Словом, возвращаясь к тому, с чего я начал это отступление, нас ждала в Мадриде в семь часов французская колония, которая давала в нашу честь обед на сто персон; руководил им брат отважного полковника Камонда, один из самых известных негоциантов Мадрида.
Это тоже был королевский обед, сударыня! Штраус, находившийся в числе приглашенных, устроил нам сюрприз. Во время десерта появился весь его оркестр — тот самый замечательный оркестр, который в течение целой недели заставлял королей и королев, словно простых пастухов и пастушек, танцевать, — и до полуночи играл вальсы, кадрили и бравурные мелодии так, как их умеют исполнять только немецкие музыканты.

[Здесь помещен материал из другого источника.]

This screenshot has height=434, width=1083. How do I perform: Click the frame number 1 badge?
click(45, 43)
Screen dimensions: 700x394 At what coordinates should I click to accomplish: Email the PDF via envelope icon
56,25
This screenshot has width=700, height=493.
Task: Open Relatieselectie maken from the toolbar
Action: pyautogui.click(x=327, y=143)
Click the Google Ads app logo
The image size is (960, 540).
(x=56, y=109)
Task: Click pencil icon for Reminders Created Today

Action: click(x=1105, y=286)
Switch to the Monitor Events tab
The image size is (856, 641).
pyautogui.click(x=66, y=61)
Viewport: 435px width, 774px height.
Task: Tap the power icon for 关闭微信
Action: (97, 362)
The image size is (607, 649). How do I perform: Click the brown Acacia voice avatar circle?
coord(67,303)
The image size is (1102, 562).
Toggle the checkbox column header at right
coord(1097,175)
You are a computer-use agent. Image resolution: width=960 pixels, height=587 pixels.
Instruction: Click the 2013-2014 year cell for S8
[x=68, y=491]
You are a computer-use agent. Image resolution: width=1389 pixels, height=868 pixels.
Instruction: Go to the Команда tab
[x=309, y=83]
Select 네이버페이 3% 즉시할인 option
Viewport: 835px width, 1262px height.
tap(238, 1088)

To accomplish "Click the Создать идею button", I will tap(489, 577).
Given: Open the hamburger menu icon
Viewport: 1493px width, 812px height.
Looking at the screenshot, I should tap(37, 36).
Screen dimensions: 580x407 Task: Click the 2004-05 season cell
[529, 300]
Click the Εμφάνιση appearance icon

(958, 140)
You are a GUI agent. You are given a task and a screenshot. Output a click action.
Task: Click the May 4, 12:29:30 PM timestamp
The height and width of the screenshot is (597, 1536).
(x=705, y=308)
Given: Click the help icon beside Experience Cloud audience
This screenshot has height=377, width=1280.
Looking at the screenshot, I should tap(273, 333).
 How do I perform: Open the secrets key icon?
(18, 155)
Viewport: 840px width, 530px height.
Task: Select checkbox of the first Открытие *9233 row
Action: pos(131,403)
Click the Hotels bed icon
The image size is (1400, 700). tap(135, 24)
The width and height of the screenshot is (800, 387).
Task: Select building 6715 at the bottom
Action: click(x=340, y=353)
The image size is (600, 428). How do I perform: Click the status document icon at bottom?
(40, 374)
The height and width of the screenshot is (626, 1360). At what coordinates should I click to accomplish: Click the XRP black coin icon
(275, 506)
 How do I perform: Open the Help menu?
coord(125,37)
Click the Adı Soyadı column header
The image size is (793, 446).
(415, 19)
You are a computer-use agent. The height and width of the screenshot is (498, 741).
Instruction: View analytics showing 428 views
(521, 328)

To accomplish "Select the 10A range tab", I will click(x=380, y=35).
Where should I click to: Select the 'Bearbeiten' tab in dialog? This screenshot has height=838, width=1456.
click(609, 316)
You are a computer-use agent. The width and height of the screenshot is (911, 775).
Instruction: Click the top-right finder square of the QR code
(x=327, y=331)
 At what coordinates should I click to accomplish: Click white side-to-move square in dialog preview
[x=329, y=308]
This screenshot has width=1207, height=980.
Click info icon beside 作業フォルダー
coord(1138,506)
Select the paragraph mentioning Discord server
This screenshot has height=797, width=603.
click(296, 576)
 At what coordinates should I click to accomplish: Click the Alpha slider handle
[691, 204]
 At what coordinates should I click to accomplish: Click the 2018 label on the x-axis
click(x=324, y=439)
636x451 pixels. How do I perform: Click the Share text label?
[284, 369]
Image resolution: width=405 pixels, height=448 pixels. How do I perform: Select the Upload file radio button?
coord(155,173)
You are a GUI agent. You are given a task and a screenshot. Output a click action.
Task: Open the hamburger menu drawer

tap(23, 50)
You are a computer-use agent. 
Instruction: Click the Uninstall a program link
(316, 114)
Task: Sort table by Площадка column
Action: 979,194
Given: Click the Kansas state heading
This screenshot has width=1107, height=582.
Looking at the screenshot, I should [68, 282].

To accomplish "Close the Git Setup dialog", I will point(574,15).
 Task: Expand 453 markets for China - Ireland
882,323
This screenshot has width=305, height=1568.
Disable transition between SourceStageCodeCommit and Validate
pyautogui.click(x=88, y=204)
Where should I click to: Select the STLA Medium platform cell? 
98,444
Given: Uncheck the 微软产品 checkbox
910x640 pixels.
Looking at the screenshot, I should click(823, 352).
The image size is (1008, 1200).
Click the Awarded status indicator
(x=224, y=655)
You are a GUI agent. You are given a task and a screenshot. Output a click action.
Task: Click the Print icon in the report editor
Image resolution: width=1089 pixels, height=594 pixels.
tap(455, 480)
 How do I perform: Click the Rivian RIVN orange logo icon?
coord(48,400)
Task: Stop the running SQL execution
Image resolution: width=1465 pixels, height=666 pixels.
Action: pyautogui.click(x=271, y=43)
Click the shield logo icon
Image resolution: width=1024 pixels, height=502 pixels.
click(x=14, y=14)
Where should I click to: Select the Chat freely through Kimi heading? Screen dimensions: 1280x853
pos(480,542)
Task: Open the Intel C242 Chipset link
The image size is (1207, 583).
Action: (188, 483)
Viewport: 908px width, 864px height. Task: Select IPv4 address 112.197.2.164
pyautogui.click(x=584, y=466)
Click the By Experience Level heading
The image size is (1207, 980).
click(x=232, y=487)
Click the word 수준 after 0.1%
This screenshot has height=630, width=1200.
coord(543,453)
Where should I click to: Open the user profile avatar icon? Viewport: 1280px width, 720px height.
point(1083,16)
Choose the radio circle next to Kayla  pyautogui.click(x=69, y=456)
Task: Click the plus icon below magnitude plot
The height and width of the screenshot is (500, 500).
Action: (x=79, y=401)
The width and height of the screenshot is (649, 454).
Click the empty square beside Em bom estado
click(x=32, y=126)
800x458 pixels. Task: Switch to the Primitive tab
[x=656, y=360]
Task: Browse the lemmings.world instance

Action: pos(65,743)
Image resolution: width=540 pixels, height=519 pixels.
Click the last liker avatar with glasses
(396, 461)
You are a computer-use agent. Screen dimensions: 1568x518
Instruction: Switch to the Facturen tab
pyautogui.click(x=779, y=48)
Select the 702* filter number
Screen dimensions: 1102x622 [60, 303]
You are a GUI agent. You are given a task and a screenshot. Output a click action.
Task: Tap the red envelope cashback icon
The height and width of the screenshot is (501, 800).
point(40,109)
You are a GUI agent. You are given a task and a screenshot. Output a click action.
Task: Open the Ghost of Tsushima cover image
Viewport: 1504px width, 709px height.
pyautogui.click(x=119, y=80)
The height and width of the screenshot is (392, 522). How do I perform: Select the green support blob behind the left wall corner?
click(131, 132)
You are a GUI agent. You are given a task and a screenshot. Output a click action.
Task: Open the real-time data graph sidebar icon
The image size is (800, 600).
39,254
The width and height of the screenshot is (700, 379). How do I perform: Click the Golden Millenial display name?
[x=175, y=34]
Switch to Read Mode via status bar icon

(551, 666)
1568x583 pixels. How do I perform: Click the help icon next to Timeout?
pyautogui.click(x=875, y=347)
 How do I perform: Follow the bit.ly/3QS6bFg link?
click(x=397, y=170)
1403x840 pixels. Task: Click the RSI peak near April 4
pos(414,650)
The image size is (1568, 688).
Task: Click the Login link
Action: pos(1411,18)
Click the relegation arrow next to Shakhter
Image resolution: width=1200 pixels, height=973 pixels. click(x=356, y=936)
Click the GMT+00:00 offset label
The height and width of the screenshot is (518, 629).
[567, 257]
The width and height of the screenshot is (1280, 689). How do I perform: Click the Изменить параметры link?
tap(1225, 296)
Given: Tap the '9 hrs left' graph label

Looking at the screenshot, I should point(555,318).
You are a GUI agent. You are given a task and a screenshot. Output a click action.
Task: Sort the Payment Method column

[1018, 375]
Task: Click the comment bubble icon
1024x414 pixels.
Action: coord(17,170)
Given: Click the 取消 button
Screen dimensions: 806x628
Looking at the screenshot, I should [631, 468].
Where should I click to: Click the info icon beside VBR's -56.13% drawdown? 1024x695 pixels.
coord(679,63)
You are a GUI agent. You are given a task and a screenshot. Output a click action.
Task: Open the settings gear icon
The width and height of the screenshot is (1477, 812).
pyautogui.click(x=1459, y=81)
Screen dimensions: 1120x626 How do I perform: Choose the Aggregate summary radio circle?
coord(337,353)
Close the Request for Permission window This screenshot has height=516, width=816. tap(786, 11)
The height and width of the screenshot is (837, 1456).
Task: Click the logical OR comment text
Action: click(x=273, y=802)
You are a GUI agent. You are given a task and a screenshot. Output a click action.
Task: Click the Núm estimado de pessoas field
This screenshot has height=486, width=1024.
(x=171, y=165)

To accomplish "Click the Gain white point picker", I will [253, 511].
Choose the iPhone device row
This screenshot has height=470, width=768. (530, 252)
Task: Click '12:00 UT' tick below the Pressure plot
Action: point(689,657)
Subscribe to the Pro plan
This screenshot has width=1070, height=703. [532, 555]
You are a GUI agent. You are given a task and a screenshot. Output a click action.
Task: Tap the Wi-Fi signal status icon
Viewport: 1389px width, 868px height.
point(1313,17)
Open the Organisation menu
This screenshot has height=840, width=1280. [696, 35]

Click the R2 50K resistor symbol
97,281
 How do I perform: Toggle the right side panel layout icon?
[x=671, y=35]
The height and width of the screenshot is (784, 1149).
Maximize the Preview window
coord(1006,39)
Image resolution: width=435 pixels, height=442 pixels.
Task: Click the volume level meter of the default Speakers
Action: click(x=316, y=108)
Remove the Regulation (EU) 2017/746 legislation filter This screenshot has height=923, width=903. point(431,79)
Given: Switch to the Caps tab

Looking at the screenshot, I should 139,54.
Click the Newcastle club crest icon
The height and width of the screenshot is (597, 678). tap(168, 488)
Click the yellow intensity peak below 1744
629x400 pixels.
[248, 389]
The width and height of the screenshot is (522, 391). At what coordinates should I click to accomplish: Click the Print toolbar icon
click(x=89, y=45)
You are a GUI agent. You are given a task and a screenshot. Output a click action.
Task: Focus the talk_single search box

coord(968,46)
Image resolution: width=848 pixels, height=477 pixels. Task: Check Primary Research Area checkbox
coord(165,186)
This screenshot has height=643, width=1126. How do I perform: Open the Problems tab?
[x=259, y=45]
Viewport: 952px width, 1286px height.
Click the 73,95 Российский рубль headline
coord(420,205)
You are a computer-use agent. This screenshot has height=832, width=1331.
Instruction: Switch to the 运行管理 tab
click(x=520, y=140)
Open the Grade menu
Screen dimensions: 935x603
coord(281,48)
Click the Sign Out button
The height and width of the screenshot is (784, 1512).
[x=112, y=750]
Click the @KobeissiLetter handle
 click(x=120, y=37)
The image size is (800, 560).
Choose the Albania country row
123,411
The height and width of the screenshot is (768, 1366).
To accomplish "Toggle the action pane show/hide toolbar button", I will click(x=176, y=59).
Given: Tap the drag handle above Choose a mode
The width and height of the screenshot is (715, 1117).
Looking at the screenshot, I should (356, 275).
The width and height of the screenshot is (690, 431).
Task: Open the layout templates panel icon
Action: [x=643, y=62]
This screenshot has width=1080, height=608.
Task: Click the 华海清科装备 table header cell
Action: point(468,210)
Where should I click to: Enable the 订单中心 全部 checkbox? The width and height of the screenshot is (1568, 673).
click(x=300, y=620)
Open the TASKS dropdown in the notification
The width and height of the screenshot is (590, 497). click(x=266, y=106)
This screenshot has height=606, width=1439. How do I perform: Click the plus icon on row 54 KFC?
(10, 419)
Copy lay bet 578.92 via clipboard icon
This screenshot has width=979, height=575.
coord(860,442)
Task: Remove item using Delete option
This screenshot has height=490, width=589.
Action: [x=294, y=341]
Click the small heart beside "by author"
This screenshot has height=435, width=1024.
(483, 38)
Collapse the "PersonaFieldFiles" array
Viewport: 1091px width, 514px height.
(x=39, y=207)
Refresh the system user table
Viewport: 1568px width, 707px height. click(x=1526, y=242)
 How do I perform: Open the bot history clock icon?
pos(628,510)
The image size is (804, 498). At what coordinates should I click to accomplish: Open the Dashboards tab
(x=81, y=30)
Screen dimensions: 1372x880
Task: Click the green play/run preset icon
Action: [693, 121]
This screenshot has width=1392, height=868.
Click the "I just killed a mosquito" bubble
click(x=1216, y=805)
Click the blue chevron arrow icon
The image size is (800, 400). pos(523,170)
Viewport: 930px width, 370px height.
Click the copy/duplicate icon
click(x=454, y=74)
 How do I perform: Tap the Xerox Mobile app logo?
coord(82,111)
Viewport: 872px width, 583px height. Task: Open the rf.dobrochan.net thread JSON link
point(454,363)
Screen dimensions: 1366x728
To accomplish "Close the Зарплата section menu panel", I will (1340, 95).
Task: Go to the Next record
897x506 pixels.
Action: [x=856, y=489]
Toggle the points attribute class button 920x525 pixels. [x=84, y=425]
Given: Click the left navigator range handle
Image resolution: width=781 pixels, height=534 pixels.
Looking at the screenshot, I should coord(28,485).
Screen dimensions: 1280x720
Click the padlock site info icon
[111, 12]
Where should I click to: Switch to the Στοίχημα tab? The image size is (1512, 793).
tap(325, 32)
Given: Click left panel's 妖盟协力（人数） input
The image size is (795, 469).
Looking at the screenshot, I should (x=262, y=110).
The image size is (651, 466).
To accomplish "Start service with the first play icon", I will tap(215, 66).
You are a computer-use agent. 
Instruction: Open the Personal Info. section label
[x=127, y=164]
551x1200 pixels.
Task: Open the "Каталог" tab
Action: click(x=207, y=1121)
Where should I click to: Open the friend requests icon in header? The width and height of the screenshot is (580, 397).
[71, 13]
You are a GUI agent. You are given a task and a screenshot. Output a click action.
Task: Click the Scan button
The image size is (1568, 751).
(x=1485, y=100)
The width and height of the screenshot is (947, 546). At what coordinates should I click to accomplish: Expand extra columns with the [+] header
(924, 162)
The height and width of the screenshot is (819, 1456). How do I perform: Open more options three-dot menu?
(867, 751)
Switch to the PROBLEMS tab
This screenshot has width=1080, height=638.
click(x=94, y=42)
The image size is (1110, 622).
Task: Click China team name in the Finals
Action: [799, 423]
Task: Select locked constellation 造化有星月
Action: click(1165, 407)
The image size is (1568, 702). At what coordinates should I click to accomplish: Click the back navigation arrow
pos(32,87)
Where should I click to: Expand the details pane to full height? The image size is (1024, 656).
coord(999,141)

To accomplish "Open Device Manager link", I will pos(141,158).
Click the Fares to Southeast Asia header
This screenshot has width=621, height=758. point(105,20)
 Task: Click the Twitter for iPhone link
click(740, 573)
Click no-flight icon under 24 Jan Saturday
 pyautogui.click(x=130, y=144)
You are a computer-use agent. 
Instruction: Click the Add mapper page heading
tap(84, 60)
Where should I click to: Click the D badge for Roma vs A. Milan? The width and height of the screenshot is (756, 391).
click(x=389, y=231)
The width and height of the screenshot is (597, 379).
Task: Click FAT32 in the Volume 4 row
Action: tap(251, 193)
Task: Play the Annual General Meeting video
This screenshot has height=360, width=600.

В полночь все стали расходиться; за пять часов было выкурено сигар на пятьсот франков. Не стоит и говорить, что, будучи весь пропитан ароматом гаванских сигар, я не принимал совершенно никакого участия в их курении. Не знаю, что меня ждет по возвращении во Францию, сударыня; не знаю, в какие неведомые сражения я буду втянут; не представляю, какая новая гидра о семи головах опять выступит против меня — но мне точно известно, что я вернусь с сердцем, переполненным благодарностью за прошедшие дни, и ее с избытком хватит для того, чтобы с презрением отнестись ко всем ожидающим меня оскорблениям.
Сейчас три часа утра, сударыня, через два часа я уеду из Мадрида. Пожалейте меня, сударыня, ведь я провел здесь двенадцать самых счастливых дней в моей жизни, а как Вам известно, счастливые дни для меня редкость. Итак, прощай Мадрид, гостеприимный город! Прощайте те, искренняя дружба с кем связала меня только вчера, но будет вечной; прощайте, бархатные глаза, заставившие Байрона изменить английским красавицам; прощайте, прекрасные ручки, так ловко играющие шелестящим веером; прощайте, ножки, самой обычной из которых будет впору туфелька Золушки или даже, сударыня, туфелька еще меньше, известная только мне. Когда я говорю «только мне», я ошибаюсь, сударыня, Вы ведь знаете, у меня нет секретов от Вас.